Último poste da série de 16 de dezembro de 2017 > Guiné 61/74 - P18093: Bibliografia (44): “Os Papéis do Inglês”, por Ruy Duarte de Carvallho; Círculo de Leitores, 2002 (1) (Mário Beja Santos)

4 comentários:

Antº Rosinha disse...

Havia muitos "brancos" verdadeiramente conhecedores e apaixonados por Angola, e outras ex-colónias, evidentemente, como este autor.

Alguns já falavam e escreviam com sotaque africano.

O caso mais flagrante foi Luandino Vieira.

Mas no fim, se sobrar alguma coisa, que não sejam apenas aquelas fronteiras.

Que sobre mais alguma coisa!

Fernando de Sousa Ribeiro disse...

Confesso que (ainda) não li "Os Papéis do Inglês" e, por isso, não posso falar do que não conheço. Mas li vários outros livros de Ruy Duarte de Carvalho, assim como de Luandino Vieira, Manuel Rui Monteiro, Mia Couto, João Paulo Borges Coelho, etc.

Luandino Vieira foi, de facto, o primeiro autor angolano a anunciar uma nova literatura escrita em português e de coloração africana, como o Mário Beja Santos escreve, não só nos temas (a vida nos subúrbios de Luanda, povoados por negros, mestiços e brancos pobres, sempre com uma resistência anticolonial como pano de fundo, mesmo quando ela não é explícita), mas também na forma. Luandino foi o primeiro autor a assumir, como sendo sua própria, a fala popular de Luanda (e não só, pois ele também inventou bastante), dando a essa fala uma dignidade que ela não tinha recebido até então da parte de outros escritores, para os quais ela era apenas pitoresca. Digamos que Luandino escreve numa espécie de "crioulo", em parte real e em parte inventado, que é assumidamente seu.

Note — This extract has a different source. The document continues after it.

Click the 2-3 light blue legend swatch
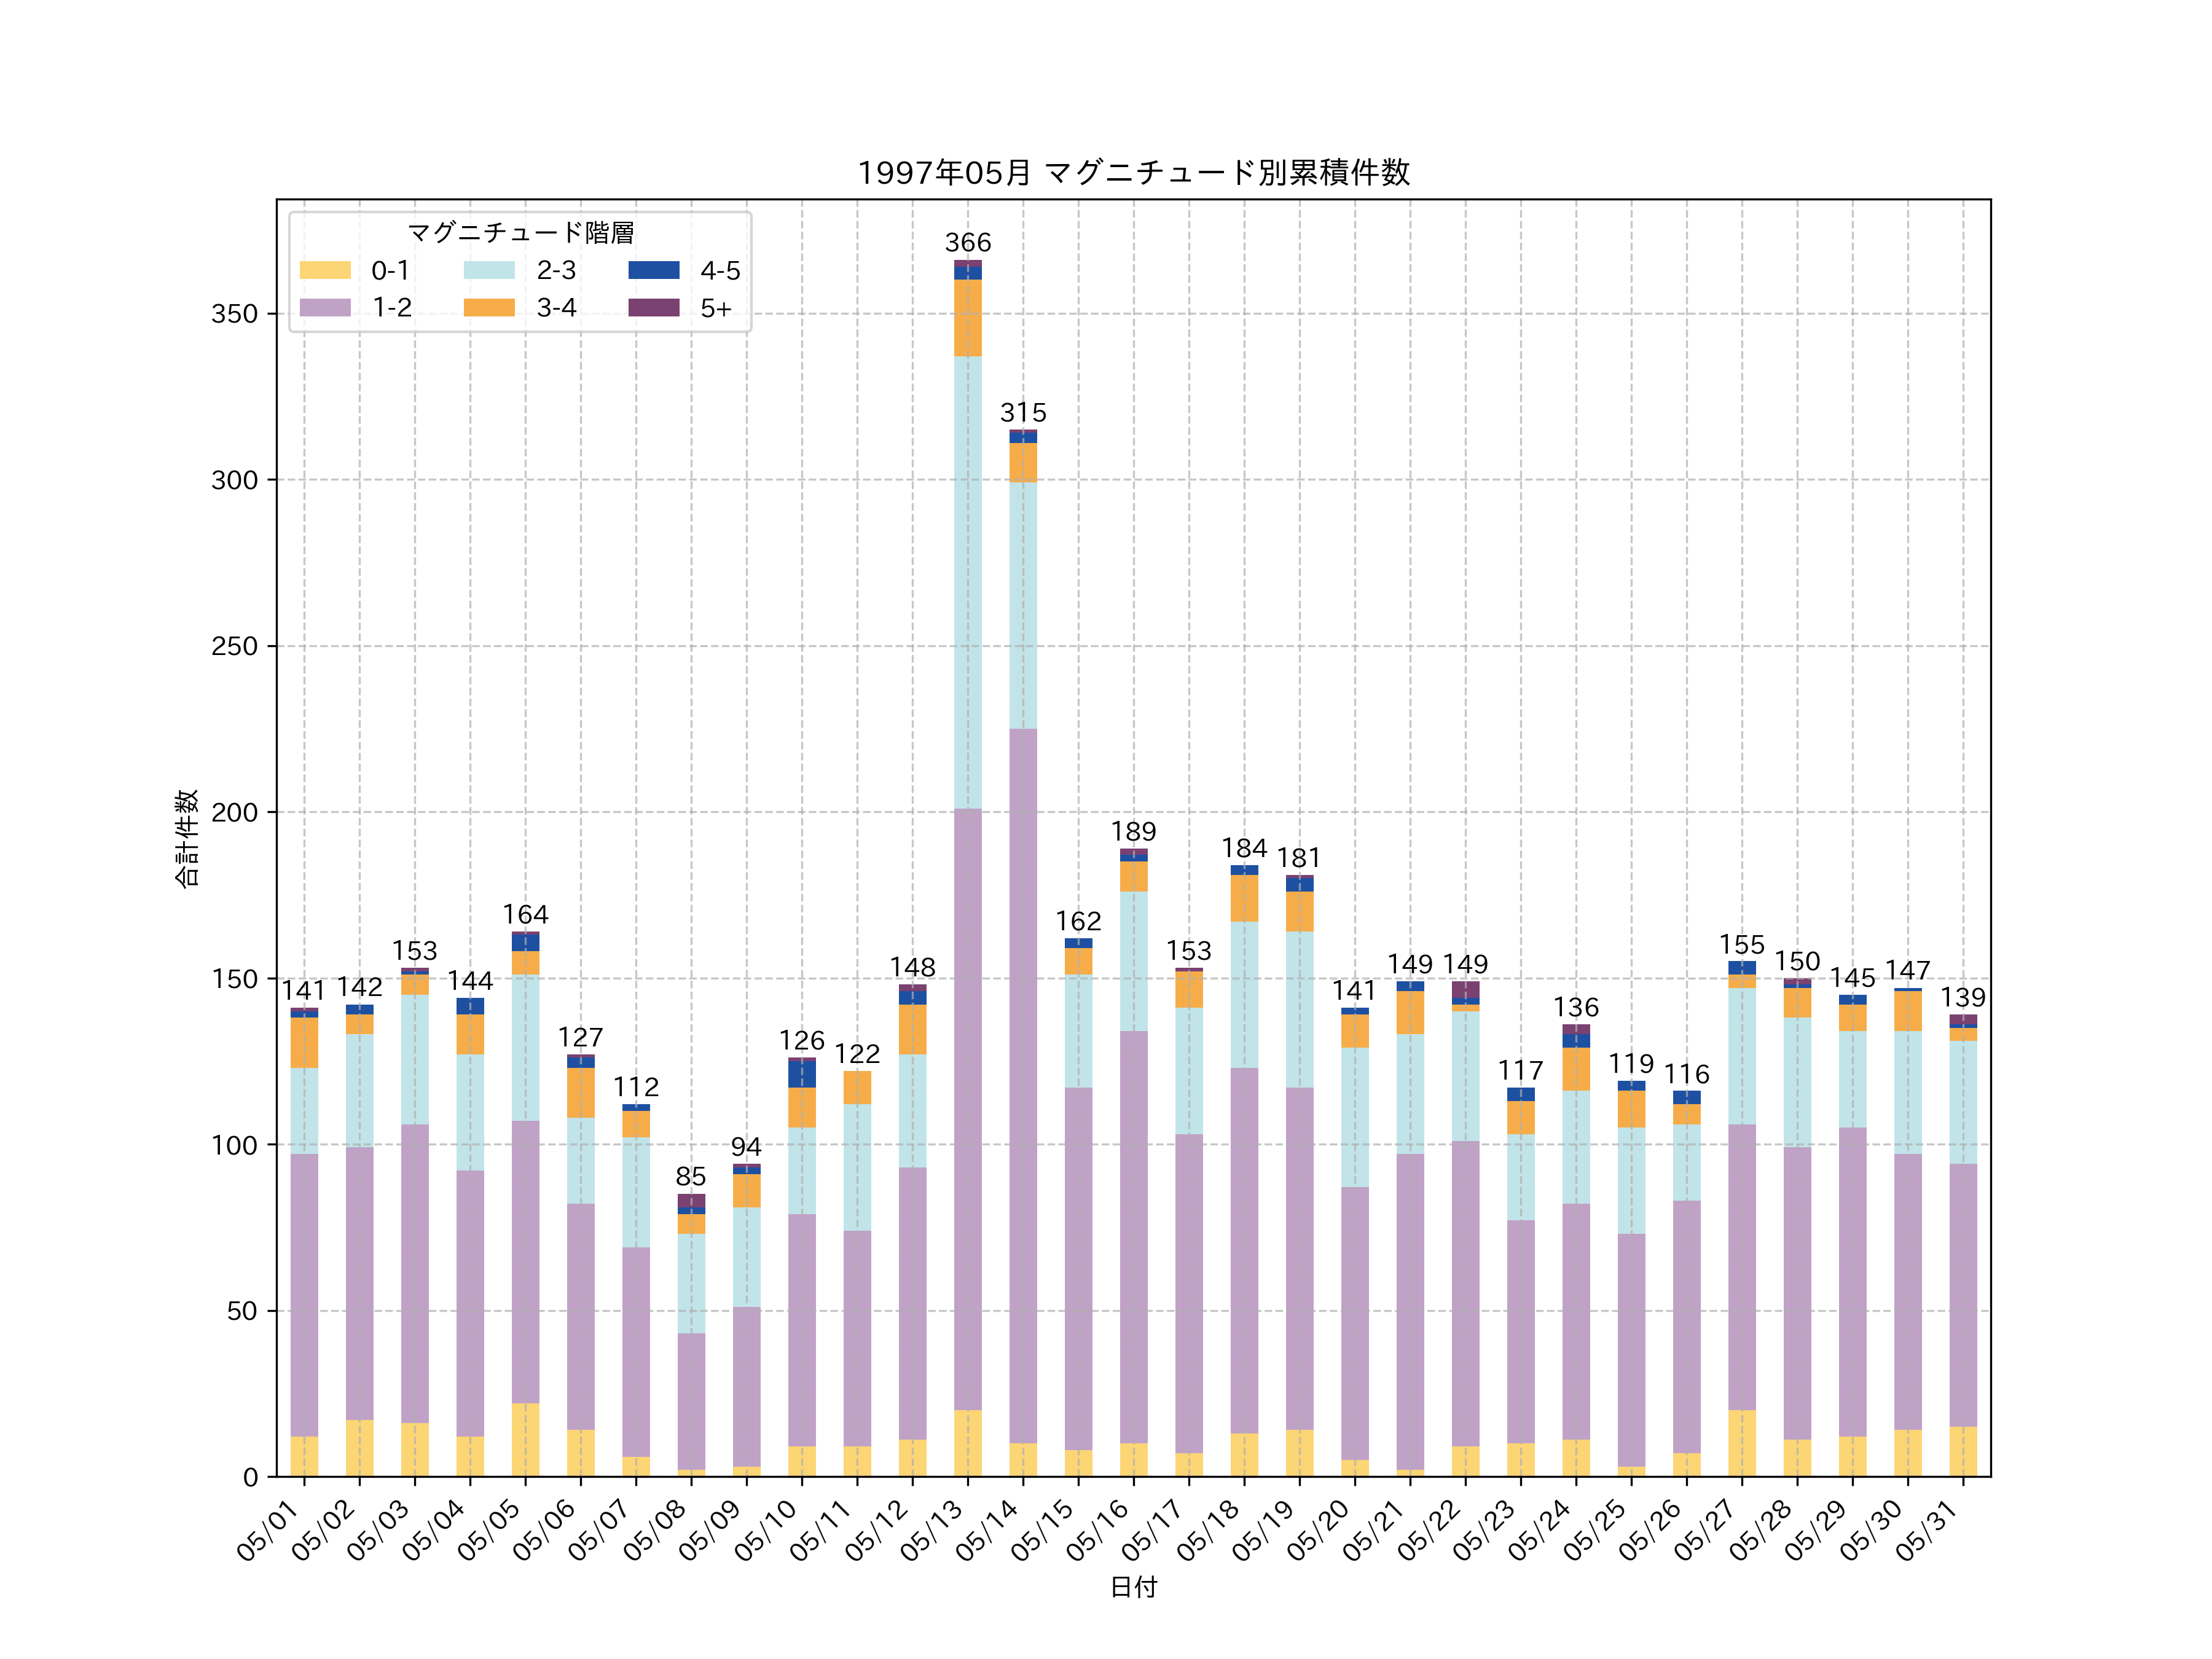This screenshot has height=1659, width=2212. pos(489,270)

Ruy Duarte de Carvalho não fez nada disto. Fosse em prosa, fosse em poesia, Ruy Duarte de Carvalho sempre se exprimiu no português rigoroso de Portugal, que era o seu próprio. Não concordo, portanto, com o Mário Beja Santos, quando diz que «Ruy Duarte de Carvalho é nome cimeiro da língua portuguesa falada em africano». Que Ruy Duarte de Carvalho seja um nome cimeiro da língua portuguesa, é indiscutível, mas não o é da língua falada em africano. Não a falou em africano nem tentou falar, ao contrário do que fez Luandino Vieira.

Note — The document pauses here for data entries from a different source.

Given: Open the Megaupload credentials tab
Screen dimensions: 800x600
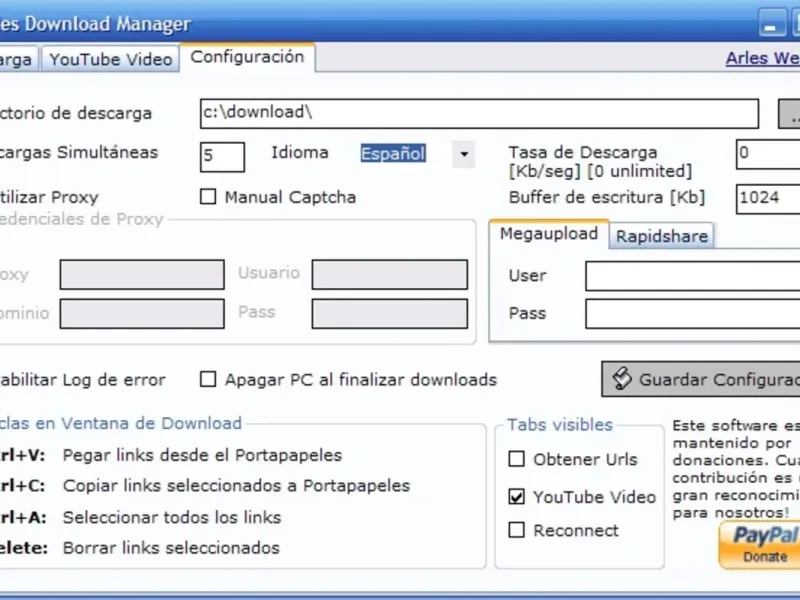Looking at the screenshot, I should (549, 234).
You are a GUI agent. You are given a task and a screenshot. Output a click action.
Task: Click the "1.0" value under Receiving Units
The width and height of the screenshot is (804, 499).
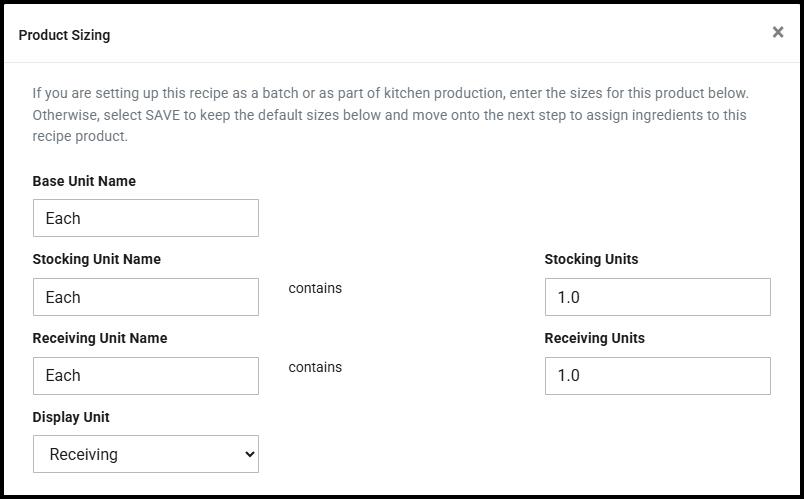pyautogui.click(x=568, y=376)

Uma outra diferença existente entre Ruy Duarte de Carvalho e Luandino Vieira reside no local e no ambiente onde decorre grande parte das respetivas obras literárias. Luandino mostra-nos uma Angola suburbana, de Luanda (mas que poderia ser também de Benguela), enquanto Ruy Duarte de Carvalho nos mostra uma Angola essencialmente rural, do Sul, fruto das suas extensas e intensas vivências entre os povos agropastoris do Namibe, com destaque para os Mucubais (ou Kuvales, como ele preferiu chamar-lhes), o mais altivo e orgulhoso de todos os povos angolanos. Luandino e Ruy Duarte são duas faces complementares da mesma moeda, uma moeda chamada Angola, uma Angola onde nenhum deles nasceu, aliás.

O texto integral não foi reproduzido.